** Opening SOURCE EXTRACT block **

1. A method of attaching a fastener to a panel, said fastener having a pilot portion defining a splined outer wall with a major diameter and a minor diameter, and a flange portion having a diameter greater than said major diameter of said pilot portion to a panel, comprising the steps of: piercing an aperture having an inner wall though the panel with said inner wall defining a first aperture diameter adjacent a first side of the panel and a second aperture diameter adjacent a second side of the panel, said second aperture diameter being greater than said first aperture diameter; forcing said pilot portion of said fastener into said aperture so that said major diameter of said splined outer wall interferes with said inner wall at said first aperture diameter; and deforming the panel radially inwardly into said splined outer wall of said pilot portion by reducing the second aperture diameter to interlock with said splined outer wall of said pilot portion thereby affixing said fastener to the panel.

2. The method as set forth in claim 1, wherein said step of affixing said fastener to the panel is further defined by releasably affixing said fastener to the panel.

3. The method as set forth in claim 2, wherein said step of affixing said fastener to the panel is further defined by affixing said fastener to the panel with release force of between generally three and five kilo Newtons.

4. The method as set forth in claim 1, wherein said step of affixing said fastener to the panel is further defined by unremovably affixing said fastener to the panel.

5. The method as set forth in claim 4, wherein said step of unremovably affixing said fastener to the panel is further defined by forming a groove in said flange of said fastener having an undercut and deforming the panel into said undercut thereby interlocking said fastener with the panel.

6. The method as set forth in claim 1, further including the step of forming a groove in the panel axially aligned with said pilot portion of said fastener thereby deforming the panel radially inwardly into said splined outer wall of said pilot portion.

7. The method as set forth in claim 6, wherein said step of forming a groove in the panel is further defined by deforming the panel into a groove defined by said flange of said fastener.

8. The method as set forth in claim 6, wherein said step of forming a groove in the panel is further defined by forming an inverse trapezoidal groove in the panel.

9. The method as set forth in claim 1, wherein said step of forcing said pilot portion of said fastener into said aperture is further defined by spacing said pilot portion below the second side of the panel.

10. A fastener and panel assembly, comprising a fastener having a pilot portion and a flange portion, said pilot portion having an outer wall defining a plurality of splines disposed radially around said outer wall, said outer wall having a major diameter and a minor diameter associated with said plurality of splines with said flange portion having a flange diameter greater than said major diameter of said outer wall; and a panel having a preformed aperture with an inner wall defining an aperture diameter; and said aperture diameter being generally less than said major diameter and greater than said minor diameter so that said inner wall engages said plurality of splines dispose raidally around said outer wall of said pilot portion thereby affixing said fastener to said panel.

** Closing SOURCE EXTRACT block **
** Opening EXCERPTED RECORDS block **

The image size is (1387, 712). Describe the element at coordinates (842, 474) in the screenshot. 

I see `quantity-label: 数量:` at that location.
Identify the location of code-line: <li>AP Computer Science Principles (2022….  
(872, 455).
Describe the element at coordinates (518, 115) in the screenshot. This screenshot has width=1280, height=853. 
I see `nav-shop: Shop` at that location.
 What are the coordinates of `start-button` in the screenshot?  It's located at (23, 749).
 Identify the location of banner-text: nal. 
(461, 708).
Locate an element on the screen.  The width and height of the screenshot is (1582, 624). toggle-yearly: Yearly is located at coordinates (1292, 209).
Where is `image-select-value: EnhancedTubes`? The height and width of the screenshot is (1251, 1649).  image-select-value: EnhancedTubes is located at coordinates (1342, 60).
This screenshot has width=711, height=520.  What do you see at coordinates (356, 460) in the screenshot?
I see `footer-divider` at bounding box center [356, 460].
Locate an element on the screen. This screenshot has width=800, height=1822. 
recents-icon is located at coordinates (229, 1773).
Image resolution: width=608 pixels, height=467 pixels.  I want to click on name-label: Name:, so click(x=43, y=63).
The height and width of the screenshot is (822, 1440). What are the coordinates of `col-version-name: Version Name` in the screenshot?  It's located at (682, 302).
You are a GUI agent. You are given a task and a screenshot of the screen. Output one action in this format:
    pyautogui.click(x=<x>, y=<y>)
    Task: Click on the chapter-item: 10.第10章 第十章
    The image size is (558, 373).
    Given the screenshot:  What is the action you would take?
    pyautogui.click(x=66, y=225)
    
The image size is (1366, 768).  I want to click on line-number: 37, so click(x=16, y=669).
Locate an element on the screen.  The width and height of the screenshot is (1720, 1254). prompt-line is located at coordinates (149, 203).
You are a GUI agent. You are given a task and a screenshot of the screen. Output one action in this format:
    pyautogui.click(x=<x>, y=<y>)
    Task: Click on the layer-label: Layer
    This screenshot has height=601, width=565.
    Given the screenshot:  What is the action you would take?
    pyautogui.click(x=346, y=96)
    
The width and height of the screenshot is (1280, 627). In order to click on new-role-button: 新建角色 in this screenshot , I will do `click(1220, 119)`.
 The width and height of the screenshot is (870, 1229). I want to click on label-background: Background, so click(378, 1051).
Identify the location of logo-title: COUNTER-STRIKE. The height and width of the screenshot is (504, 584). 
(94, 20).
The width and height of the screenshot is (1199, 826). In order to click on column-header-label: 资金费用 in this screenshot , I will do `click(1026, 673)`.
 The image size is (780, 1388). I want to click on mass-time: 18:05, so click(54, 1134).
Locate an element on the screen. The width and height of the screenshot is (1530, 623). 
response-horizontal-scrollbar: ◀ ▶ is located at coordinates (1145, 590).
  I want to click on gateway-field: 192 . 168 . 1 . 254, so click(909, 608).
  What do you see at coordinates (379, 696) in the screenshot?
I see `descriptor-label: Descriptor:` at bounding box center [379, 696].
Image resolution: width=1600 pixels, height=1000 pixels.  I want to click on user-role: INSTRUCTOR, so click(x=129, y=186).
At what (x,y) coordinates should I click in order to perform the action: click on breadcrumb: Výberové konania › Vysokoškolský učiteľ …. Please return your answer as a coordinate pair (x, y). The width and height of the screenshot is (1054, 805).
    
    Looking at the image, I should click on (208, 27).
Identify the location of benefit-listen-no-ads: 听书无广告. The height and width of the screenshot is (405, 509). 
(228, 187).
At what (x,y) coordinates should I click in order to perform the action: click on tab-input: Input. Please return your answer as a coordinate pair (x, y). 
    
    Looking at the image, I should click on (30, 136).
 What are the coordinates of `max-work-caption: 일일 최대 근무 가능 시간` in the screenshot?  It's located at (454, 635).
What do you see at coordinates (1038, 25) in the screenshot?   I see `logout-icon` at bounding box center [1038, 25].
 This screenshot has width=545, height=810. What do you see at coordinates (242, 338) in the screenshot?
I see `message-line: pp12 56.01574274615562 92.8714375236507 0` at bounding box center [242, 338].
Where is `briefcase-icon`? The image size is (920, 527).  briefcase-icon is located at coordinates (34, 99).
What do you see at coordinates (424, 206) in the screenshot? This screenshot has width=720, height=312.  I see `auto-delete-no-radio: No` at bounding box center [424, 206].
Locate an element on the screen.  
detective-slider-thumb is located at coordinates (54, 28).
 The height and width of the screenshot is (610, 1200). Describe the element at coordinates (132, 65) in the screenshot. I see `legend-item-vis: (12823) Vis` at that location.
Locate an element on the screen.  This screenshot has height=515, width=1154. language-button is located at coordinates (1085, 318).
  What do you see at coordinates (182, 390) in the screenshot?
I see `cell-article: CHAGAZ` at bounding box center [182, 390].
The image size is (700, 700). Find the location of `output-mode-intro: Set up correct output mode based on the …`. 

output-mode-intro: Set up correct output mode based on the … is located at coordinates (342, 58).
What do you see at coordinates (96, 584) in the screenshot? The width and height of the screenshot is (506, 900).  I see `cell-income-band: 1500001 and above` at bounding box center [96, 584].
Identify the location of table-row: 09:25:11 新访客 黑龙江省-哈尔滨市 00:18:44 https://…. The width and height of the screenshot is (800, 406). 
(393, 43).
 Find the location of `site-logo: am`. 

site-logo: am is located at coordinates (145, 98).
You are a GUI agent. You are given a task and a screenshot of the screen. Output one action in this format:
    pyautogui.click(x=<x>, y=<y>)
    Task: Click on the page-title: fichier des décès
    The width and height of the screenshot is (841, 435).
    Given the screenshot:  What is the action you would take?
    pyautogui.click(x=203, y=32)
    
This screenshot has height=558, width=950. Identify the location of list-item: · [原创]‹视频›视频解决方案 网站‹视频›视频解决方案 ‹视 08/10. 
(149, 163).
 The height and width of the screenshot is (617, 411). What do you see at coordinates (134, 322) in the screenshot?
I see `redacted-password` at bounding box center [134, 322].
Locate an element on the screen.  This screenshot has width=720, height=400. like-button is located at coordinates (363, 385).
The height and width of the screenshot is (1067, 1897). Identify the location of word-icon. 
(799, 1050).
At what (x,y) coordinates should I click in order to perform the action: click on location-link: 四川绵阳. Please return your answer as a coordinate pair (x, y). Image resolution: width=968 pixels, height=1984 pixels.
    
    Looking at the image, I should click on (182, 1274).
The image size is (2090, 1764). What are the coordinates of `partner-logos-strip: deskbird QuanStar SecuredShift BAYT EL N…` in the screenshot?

** Closing EXCERPTED RECORDS block **

USING THE INFORMATION:
• a. In the fastener patent claims, what release force range does claim 3 give for affixing the fastener to the panel?
• b. Carry on the fastener patent claims, picking up right after claim 10.
You won't need the records here.

RESULTS OF THE EXERCISE:
• a. Between generally three and five kilo Newtons.

• b.
11. A fastener and panel assembly as set forth in claim 10, wherein said flange portion of said fastener defines a panel engagement surface being in an abutting relationship with said panel.

12. A fastener and panel assembly as set forth in claim 10, wherein said flange portion of said fastener defines a panel engagement surface having a radial groove disposed therein.

13. A fastener and panel assembly as set forth in claim 12, wherein said radial groove includes an inner wall generally aligned with said major diameter of said pilot portion and an outer wall spaced radially outwardly from said inner wall.

14. A fastener and panel assembly as set forth in claim 13, wherein said outer wall of said radial groove is inclined radially inwardly defining an undercut.

15. A fastener and panel assembly as set forth in claim 14, said panel is deformed radially outwardly into said undercut thereby fixedly attaching said panel to said fastener.

16. A fastener and panel assembly as set forth in claim 10, wherein said fastener is releasably affixed to said panel.

17. A fastener and panel assembly as set forth in claim 10, wherein said fastener is releasably affixed to said panel by a push out force of between about three and five kilo Newtons.

18. A fastener and panel assembly as set forth in claim 12, wherein said panel defines a panel groove having an inverse trapezoidal shape circumscribing said aperture.

19. A fastener and panel assembly as set forth in claim 10, wherein said pilot portion includes a distal end and said distal end is located between said first and said second side of said panel.

20. A clinching fastener, comprising: a pilot portion with a bore disposed therethough defining a central axis and having an outer annular wall defining a plurality of splines generally parallel with said central axis; a flange portion extending radially outwardly from said pilot portion and having a panel engagement surface spaced from said pilot portion by a groove circumscribing said pilot portion and being disposed in said flange portion; and said pilot portion having an upper surface being generally perpendicular to said central axis and being generally parallel to said panel engagement surface.

21. A clinching fastener defined in claim 20, wherein said plurality of splines each include an apex defining a major diameter of said pilot portion.

22. A clinching fastener defined in claim 20, wherein each of said plurality of splines includes a base defining a minor diameter of said pilot portion.

23. A clinching fastener defined in claim 21, wherein said base of adjacent splines are disposed in an abutting relationship.

24. A clinching fastener defined in claim 20, wherein each of said plurality of splines include a transitional surface intersecting said upper surface of said pilot portion and said apex of said spline spaced from said upper surface of said pilot portion.

25. A clinching fastener defined in claim 24, wherein said transitional surface of each said plurality of splines defines a lead in of said pilot portion in aggregate.

26. A clinching fastener defined in claim 21, wherein said groove circumscribing said pilot portion defines an inner wall and an outer wall.

27. A clinching fastener defined in claim 26, wherein said outer wall of said groove slopes radially inwardly toward said pilot portion defining an undercut.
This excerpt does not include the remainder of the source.